Openfoodnetwork: User can not connect or create account

Created on 26 Mar 2020 · 46Comments · Source: openfoodfoundation/openfoodnetwork

Description

I got several users in the past day with the same patern:

They go to the platform (recurrent user or new one) and they see this:

The red button does not work.

A Ctrl+R fixes the display but the red button still does not work for them. This is the console of a user on the latest Chrome:

I'm putting s2 even if there is a workaround because I'm afraid we are loosing new customers without knowing it (not everyone contact us)

Steps to Reproduce

Workaround

I unblocked user so far in 2 ways:

using their phone if they are customers
downloading another browser if they are an enterprise

Severity

bug-s2: a non-critical feature is broken, no workaround

Your Environment

Version used: v2.8
Browser name and version: Chrome
Operating System and version (desktop or mobile): Desktop

Possible Fix

bug-s1 epic

Source

RachL

Most helpful comment

I'm making this S1. People being unable to login is not acceptable :(

kirstenalarsen on 29 Mar 2020

👍2

All 46 comments

UK have also had a report of a user not being able to sign up. Clicking the red button did nothing.

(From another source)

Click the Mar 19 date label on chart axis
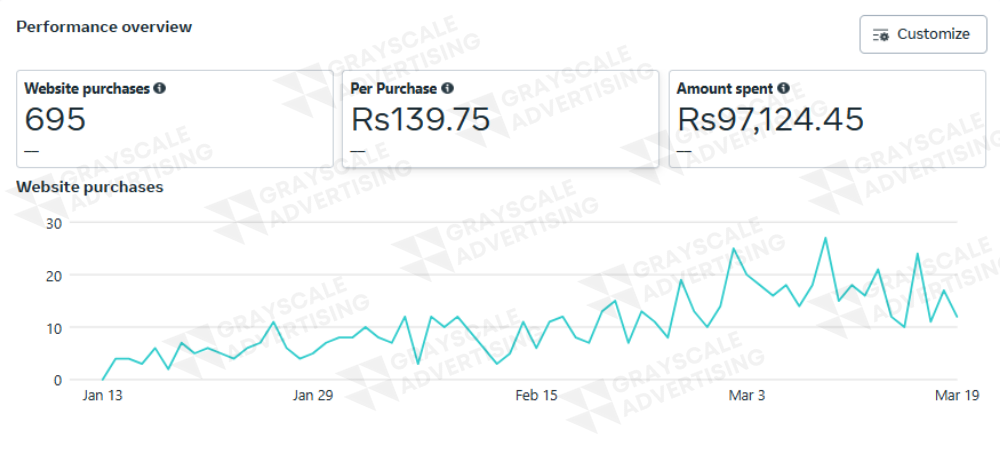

The user reported using the most up to date version of Firefox (they were tech saavy enough to check their version).

Definitely an s2.

lin-d-hop on 26 Mar 2020

Ok, so we're checking one issue related to browser extensions injecting javascript in a suspicious way for two French users, but we have similar reports from UK and AUS as well.

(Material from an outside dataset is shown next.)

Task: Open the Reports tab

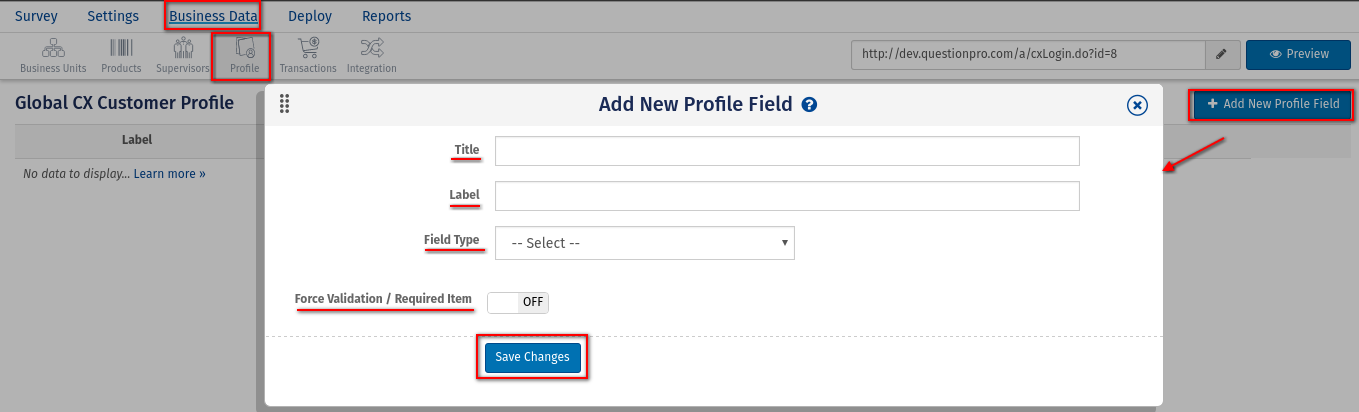Action: [386, 16]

I can't replicate this in any browsers myself.

This could be caused at any time by our third-party javascript dependencies failing to load for any reason, namely the Google maps and Stripe javascript we load from external sources. If there's an issue there (poor network connection on the user side, some availability issue with connecting to those servers, etc) then the above detailed issue will definitely happen, the rest of our javascript will break. I have seen this once or twice in dev environment when my internet connection was cutting out.

Matt-Yorkley on 26 Mar 2020

did you notice the first js error is a stripe error Matt? Content-Security-Policy
It doesnt look like a network speed issue, does it?
I see some pages where people add a CSP meta to the html to allow for this cases (unsafe-inline).
I wonder why is this happening only for some people? could be browser and its version?

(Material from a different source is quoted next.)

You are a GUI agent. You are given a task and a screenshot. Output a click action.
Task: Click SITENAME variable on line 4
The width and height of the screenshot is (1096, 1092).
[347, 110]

on another line, one issue coming out of this could be "make the website work even if maps and stripe URLs are totally down". should be an easy one and increase reliability of the webapp I think.

luisramos0 on 26 Mar 2020

Just adding comment here that we had reports of this in Aus too. I also think I experienced the problem of 'not working red button' on the edit cart page, I swear I had to click the continue button 3-4 times before it worked . . but it was late and I dismissed it

kirstenalarsen on 26 Mar 2020

lin-d-hop on 27 Mar 2020

on another line, one issue coming out of this could be "make the website work even if maps and stripe URLs are totally down"

Nice idea!

RachL on 27 Mar 2020

on another line, one issue coming out of this could be "make the website work even if maps and stripe URLs are totally down"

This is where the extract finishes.